## PROBLEM TO WORK ON
Repeat all of the records exactly, leaving out the pictures.

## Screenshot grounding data
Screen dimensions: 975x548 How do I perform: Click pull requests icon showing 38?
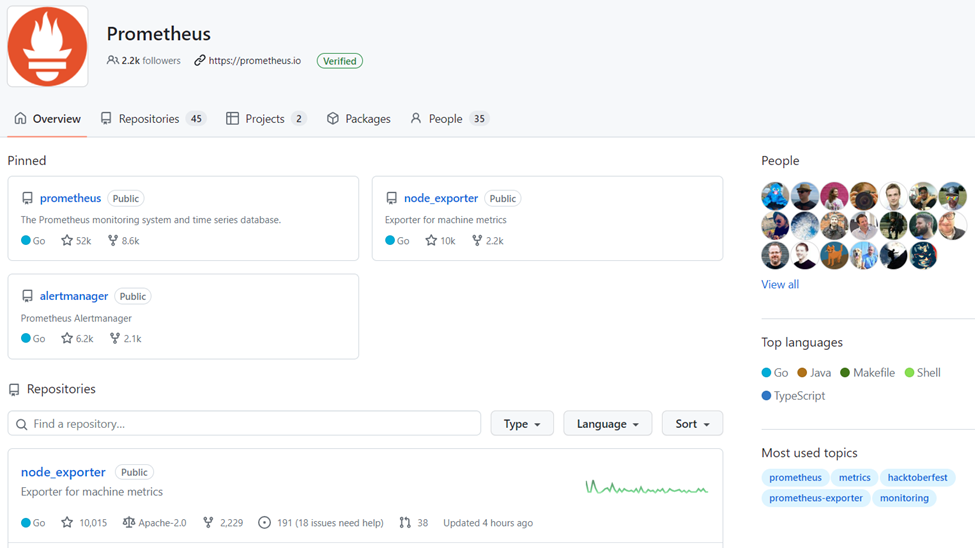(x=405, y=523)
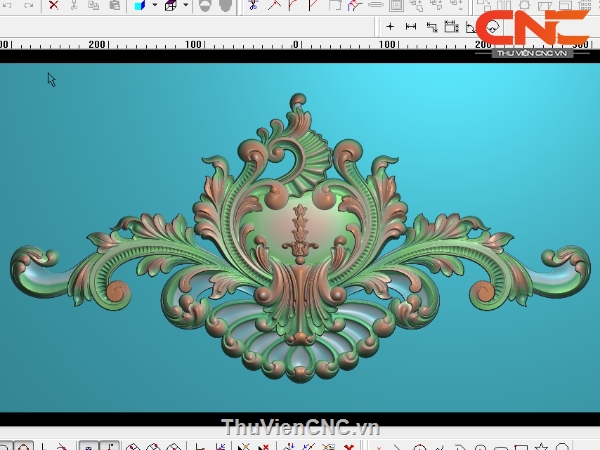Screen dimensions: 600x450
Task: Click the Paste clipboard icon
Action: click(x=114, y=5)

## EXERCISE ANSWER
Screen dimensions: 975x548 How do I perform: Click pull requests icon showing 38?
(x=405, y=523)
Screen dimensions: 600x450
Task: Click the Paste clipboard icon
Action: click(x=114, y=5)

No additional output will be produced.